GOAL OF THE EXERCISE:
Copy each line of the entries beneath that contains the word "right".

(Stored items)
○ ○ ○ ○ ○ ○ ○

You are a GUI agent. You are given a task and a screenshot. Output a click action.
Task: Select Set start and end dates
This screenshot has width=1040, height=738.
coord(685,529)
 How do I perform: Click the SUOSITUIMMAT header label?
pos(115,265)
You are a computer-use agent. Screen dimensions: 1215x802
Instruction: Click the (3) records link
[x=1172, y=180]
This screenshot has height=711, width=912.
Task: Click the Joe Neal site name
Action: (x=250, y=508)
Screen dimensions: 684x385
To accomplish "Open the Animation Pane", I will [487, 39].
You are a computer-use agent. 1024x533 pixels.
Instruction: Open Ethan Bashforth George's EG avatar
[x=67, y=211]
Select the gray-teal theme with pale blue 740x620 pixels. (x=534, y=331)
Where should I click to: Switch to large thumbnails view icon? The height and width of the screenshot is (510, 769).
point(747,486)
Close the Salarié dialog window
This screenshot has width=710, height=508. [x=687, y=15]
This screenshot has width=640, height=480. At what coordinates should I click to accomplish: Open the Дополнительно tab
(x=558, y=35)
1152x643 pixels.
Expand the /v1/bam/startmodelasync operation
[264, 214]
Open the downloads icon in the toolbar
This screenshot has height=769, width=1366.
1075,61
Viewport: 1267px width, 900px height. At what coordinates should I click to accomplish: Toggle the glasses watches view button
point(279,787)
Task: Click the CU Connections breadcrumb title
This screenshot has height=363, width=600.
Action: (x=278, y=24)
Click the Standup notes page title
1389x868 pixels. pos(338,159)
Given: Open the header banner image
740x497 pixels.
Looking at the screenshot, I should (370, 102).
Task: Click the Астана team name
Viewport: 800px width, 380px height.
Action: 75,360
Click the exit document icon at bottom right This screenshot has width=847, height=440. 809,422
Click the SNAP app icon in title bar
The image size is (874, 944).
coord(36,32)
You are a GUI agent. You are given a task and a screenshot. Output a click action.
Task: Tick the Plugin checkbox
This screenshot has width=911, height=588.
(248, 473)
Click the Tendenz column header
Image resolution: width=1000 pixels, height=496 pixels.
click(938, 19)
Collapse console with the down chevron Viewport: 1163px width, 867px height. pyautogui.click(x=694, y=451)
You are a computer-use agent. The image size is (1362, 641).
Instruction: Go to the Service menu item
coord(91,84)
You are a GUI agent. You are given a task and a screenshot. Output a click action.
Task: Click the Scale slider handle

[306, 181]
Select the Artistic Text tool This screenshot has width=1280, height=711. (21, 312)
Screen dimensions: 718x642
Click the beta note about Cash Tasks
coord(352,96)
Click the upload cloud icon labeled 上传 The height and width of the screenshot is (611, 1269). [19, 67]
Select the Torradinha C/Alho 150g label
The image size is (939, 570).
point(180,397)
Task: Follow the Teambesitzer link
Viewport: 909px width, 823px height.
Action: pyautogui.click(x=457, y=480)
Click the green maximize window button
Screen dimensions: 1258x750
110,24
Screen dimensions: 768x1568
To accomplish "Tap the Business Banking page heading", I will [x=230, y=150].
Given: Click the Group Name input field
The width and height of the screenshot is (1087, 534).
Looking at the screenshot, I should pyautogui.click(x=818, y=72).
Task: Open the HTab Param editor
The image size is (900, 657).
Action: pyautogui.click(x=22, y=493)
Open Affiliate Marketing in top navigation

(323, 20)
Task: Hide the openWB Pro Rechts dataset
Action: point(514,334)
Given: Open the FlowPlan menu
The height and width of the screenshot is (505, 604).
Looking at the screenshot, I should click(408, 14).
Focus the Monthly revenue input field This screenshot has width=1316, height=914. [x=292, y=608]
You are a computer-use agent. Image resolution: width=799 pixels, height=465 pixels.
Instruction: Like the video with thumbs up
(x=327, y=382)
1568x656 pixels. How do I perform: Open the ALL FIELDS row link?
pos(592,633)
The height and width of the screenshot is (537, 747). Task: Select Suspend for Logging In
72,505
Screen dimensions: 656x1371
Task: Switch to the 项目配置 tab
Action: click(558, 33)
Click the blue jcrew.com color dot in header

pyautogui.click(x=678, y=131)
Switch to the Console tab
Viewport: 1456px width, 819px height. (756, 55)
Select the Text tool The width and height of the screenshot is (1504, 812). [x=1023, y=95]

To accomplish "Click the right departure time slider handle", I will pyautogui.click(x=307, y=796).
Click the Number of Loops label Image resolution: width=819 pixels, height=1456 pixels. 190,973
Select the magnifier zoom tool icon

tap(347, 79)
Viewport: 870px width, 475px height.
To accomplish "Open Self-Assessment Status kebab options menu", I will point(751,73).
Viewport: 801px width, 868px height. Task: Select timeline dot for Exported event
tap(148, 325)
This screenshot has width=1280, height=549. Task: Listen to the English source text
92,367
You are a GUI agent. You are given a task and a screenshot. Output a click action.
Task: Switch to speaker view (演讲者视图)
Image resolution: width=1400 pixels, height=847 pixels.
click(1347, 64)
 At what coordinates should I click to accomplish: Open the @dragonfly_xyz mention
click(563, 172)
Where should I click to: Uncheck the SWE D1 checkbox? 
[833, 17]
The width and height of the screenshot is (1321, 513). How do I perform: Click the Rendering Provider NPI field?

○ ○ ○ ○ ○ ○ ○

ANSWER FOR THE TASK:
Click the exit document icon at bottom right This screenshot has width=847, height=440. 809,422
To accomplish "Click the right departure time slider handle", I will pyautogui.click(x=307, y=796).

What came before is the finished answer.